The tawdry layouts and cheesy headlines make Us a guilty indulgence for many otherwise sophisticated women. The magazine has struggled almost since its founding in 1977, and has lost $30 million since co-owner Jann Wenner took it weekly two years ago. But Wenner’s spokesman claims a 40 percent increase in single-copy sales under Fuller, bumping up newsstand and subscription sales to just over a million (compared with People’s 3.7 million). Canadian-born Fuller, 45, has long had a golden touch at the newsstand. She held the top job at teen magazine YM and Marie Claire, and is credited with updating Cosmo after founding editor Helen Gurley Brown retired. Her secret was to put in even more sex, a formula that she also used to reinvigorate Glamour, which she edited from 1998 until last year. Actually, she overinvigorated it, to the point where advertisers balked. Fuller’s popularity with her staff is less certain. On closing days Fuller, who has four children, ranging in age from 1 1/2 to 15, stays at her desk until dawn and expects her staff to do the same. “I don’t think that’s unusual for a news organization,” sniffs Fuller–even one whose definition of news is a Hollywood starlet’s new hairdo. “We have breaking stories that can’t wait.”
So far, the reaction from the advertising community has been mixed. Us claims a 9 percent increase in ad pages, but some major advertisers fret that Us is simply “too tabloidy,” and one mainstay has withdrawn. At least some celebrity gatekeepers are enraged by Fuller’s relentless quest for candid shots of stars. Stephen Huvane, who represents Jennifer Aniston and Gwyneth Paltrow, says Fuller pays photographers to conduct intrusive, high-tech surveillance. “It disgusts my clients to see those photographs printed in Us magazine every week,” says Huvane.
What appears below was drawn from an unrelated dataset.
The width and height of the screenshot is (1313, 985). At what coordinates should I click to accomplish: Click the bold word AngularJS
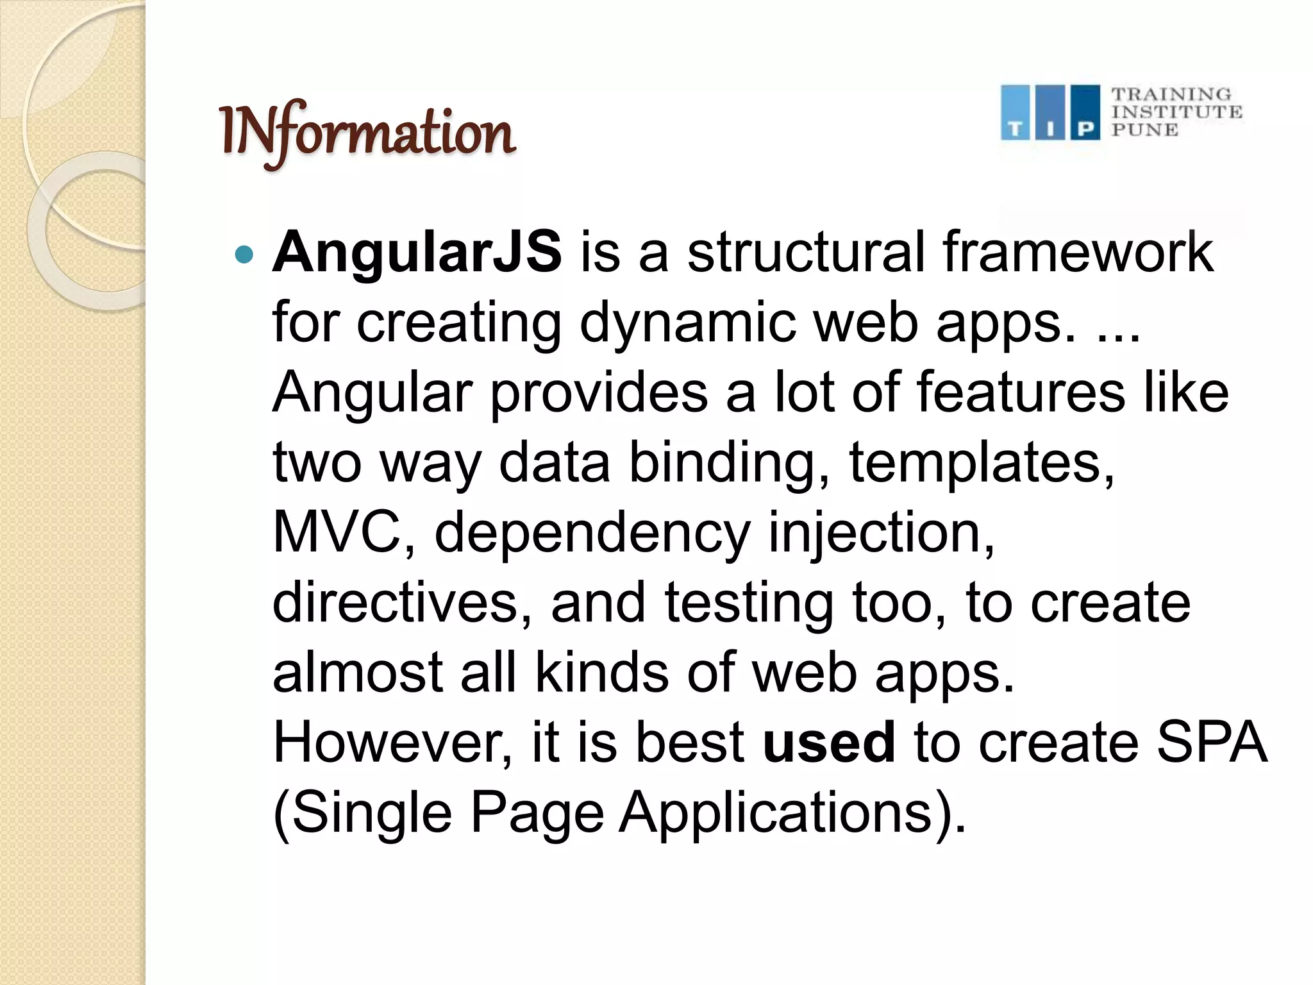(x=417, y=252)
Fuller protests that they use only “friendly” shots taken in public places. Some stars don’t seem bothered; in a major coup, Angelina Jolie poured out her heart to Us before she and Billy Bob Thornton called it quits. And some are just worn down by Fuller’s relentlessness. Two weeks ago J. Lo and Ben Affleck allowed Us to snap a cover shot of them stealing a kiss. Says J. Lo handler Alan Nierob, “I said no to Bonnie Fuller 11 times, and the 12th time I said, ‘Yes. But only if you’ll stop calling!’ " Note to Nierob: check your voice mail.